- _EXERCISE A_:
Decide whether each statement below agrees with the CP4 forum thread. For each, answer yes or no and quote the words from the thread that decide it.
(i) Amplitude Scaling is a parameter the user can adjust.
(ii) High frequencies are described as the most directional.
(iii) The acoustic piano's range is given as starting at "A" 27.5Hz.
- _EXERCISE B_: Write the next part of the CP4 forum thread, picking up after its last line.

- _TEXT SEGMENT_:
[start]

It is exactly what I'm in need of, but I can't see where to find it in the actual cp4.

It would be very usefull because I think the piano sounds lack some volume in the higher octaves (4th,5th,6th).
Sometime I struggle in ensembles to make my jazz solos brake through the other instruments I'm playing with, but my compling with the left hand is still too present.

Don't you think it would be a precious feature for a stage piano as a parameter to customize?
Is it there to use anywhere in the software for the end user?

Thanks
Responses (5)
Bad Mister
Yamaha
Accepted Answer Pending Moderation
The Amplitude Scaling is not a parameter set available for user manipulation. However, you have several options to adjust your overall output balance within the CP4 Stage. Depending on the VOICE you have selected it may already come with built-in Pre-Amp. The Pre Amplifier on the acoustic piano models are very much like adjusting the characteristics of microphone pre-amp used to amplify the piano. In the Rd (Rhodes) models the pre-amp is clearly understood as a physical device that was a part of that instrument. When you look at the parameters of Pre-Amp on the Acoustic Piano Voices you will notice the parameters are very much an EQ.

These musical EQ's are at the heart of the physical modeling going on in the CP4 Stage... Try working with these to balance your sound. And recognize that the problem you are describing is mainly making up for frequencies not being heard in a specific environment with a specific set of speakers. You are very subjectively creating an EQ balance to compensate for frequencies either being masked or are deficient in the sound system.

If you can make sure you are in front of the sound system when making decisions about high frequencies (you cannot determine high frequency content if you are off-axis) I only mention this because it is the most common mistake in setting EQ. High frequencies are most directional of all.

In addition to the physical modeling EQ's built-into the piano models, you have the VCM EQ 501 as an insert. With these boutique level EQ's you should more than be able to compensate for most any situation.

As a reference the acoustic piano is "A" 27.5Hz ~ "C" 4,186.01Hz.
  1. more than a month ago
  2. CP4/40
  3. # 1
Accepted Answer Pending Moderation
Thank you bad mister for your indepth. Really apreciated!
Problem is mainly with CFX samples.

[end]

- _SOURCE MATERIAL_:
[start]

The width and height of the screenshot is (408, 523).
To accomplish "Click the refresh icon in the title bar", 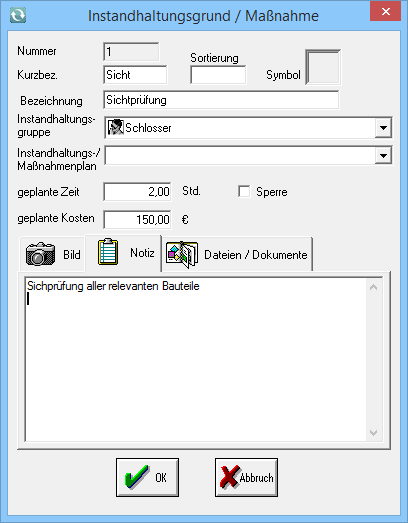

[end]

- _REPLY A_:
(i) No. "The Amplitude Scaling is not a parameter set available for user manipulation."
(ii) Yes. "High frequencies are most directional of all."
(iii) Yes. "As a reference the acoustic piano is "A" 27.5Hz ~ "C" 4,186.01Hz."

- _REPLY B_:
Now, I came to the parameters manual after many try with eq-ing both with amps and eq501, and with cutoff and resonance also, non the less trying different piano voices and customizing velocity curves (I'm sticking mainly with cfx standard and cfx-fl for purity sake here), where the fl maybe is slightly better in this regard (maybe-and-very-slightly).
By the way, is it only different in that it has a different tuning?

I came to a better situation, I'm almost there, but not THERE actually.
Also soloing jazz in trio or duo, comping with the left hand is too intrusive.

The CF and S6 suffer less of this problem. Maybe not at all indeed.
(The CF in the CP5 was badly suffering from this in my opinion and I'm pretty sure it has been corrected in the CP4 fortunately)

Please let me know if you have other suggestions.

best!
  1. more than a month ago
  2. CP4/40
  3. # 2
Bad Mister
Yamaha
Accepted Answer Pending Moderation
To me, your issue is in the reproduction of the piano through a sound system. It is one thing to EQ a piano sound in a keyboard like a CP4 Stage as a standalone, it is quite another to compensate for room acoustics, speaker deficiencies and battling for space in a composite mix with other instruments. The EQ within the synth architecture (physical modeling preamp, and Insertion Effect EQ) can directly affect the piano sound, the EQ on the Output (the 5-band front panel EQ) is designed to adjust and compensate for the room you are in currently... and can help you overcome "masking" (battling for frequency clarity in your sound system also tasked with reproducing other instruments and perhaps vocals).

To make an exaggerated point: a piano alone in the mix does not have to compete with any other sound for its harmonic space. You will EQ it according to what you hear. As soon as you add a bass player, your opinion about the low end will definitely change, as the two start competing for low frequency space. Each item (instrument) you add will compete for some range of the pianos enormous range.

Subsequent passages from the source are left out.